- Required task -
Return every line below that contains the word "width".
★ ★ ★ ★
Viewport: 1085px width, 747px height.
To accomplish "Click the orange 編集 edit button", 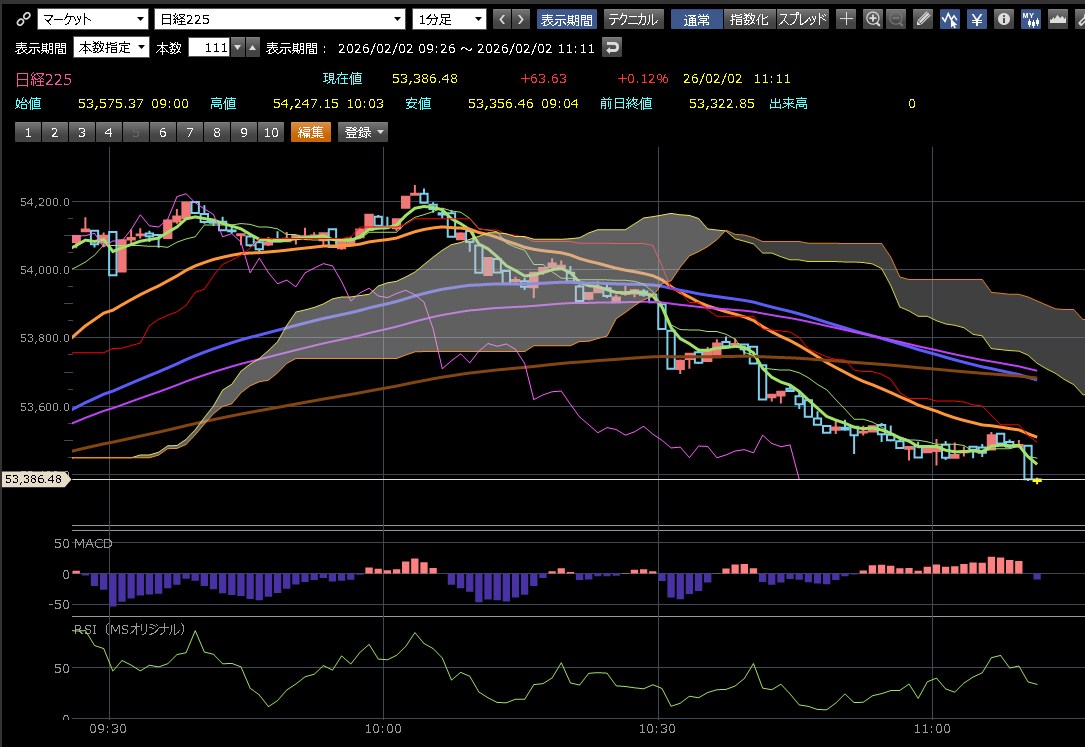I will pos(310,132).
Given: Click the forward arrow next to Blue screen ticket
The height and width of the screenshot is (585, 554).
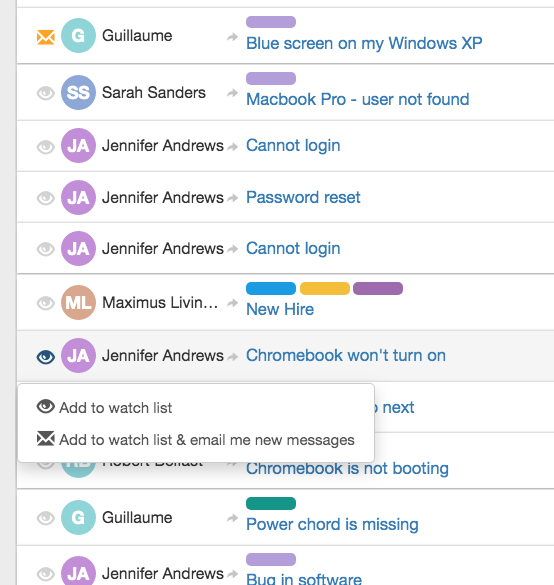Looking at the screenshot, I should tap(232, 37).

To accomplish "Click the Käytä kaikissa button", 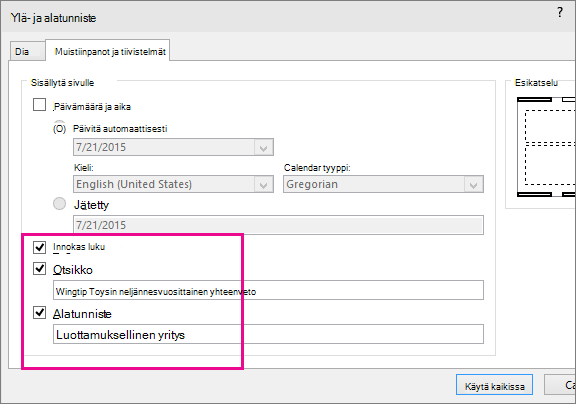I will tap(494, 385).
★ ★ ★ ★
- Solution below -
Viewport: 1085px width, 747px height.
The height and width of the screenshot is (585, 554).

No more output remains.